Exercise goal:
Please restate the data that follows, leaving every word in place.

Data for the task:
<<<<

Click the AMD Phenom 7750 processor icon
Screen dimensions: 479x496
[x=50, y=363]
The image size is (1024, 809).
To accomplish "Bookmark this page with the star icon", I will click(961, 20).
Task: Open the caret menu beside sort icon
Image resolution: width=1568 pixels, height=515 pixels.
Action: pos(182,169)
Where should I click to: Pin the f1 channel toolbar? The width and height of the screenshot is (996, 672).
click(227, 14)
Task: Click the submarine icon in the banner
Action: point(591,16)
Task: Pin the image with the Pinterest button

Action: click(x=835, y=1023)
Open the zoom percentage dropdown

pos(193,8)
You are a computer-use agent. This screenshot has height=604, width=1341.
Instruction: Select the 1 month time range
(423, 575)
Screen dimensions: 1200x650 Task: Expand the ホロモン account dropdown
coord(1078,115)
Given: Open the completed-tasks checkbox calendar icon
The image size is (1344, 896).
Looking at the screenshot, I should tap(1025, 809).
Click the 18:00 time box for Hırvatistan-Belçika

>>>>

Your solution:
Click the AMD Phenom 7750 processor icon
Screen dimensions: 479x496
[x=50, y=363]
The image size is (1024, 809).
To accomplish "Bookmark this page with the star icon", I will click(961, 20).
Task: Open the caret menu beside sort icon
Image resolution: width=1568 pixels, height=515 pixels.
Action: pos(182,169)
Where should I click to: Pin the f1 channel toolbar? The width and height of the screenshot is (996, 672).
click(227, 14)
Task: Click the submarine icon in the banner
Action: point(591,16)
Task: Pin the image with the Pinterest button

Action: click(x=835, y=1023)
Open the zoom percentage dropdown

pos(193,8)
You are a computer-use agent. This screenshot has height=604, width=1341.
Instruction: Select the 1 month time range
(423, 575)
Screen dimensions: 1200x650 Task: Expand the ホロモン account dropdown
coord(1078,115)
Given: Open the completed-tasks checkbox calendar icon
The image size is (1344, 896).
Looking at the screenshot, I should tap(1025, 809).
Click the 18:00 time box for Hırvatistan-Belçika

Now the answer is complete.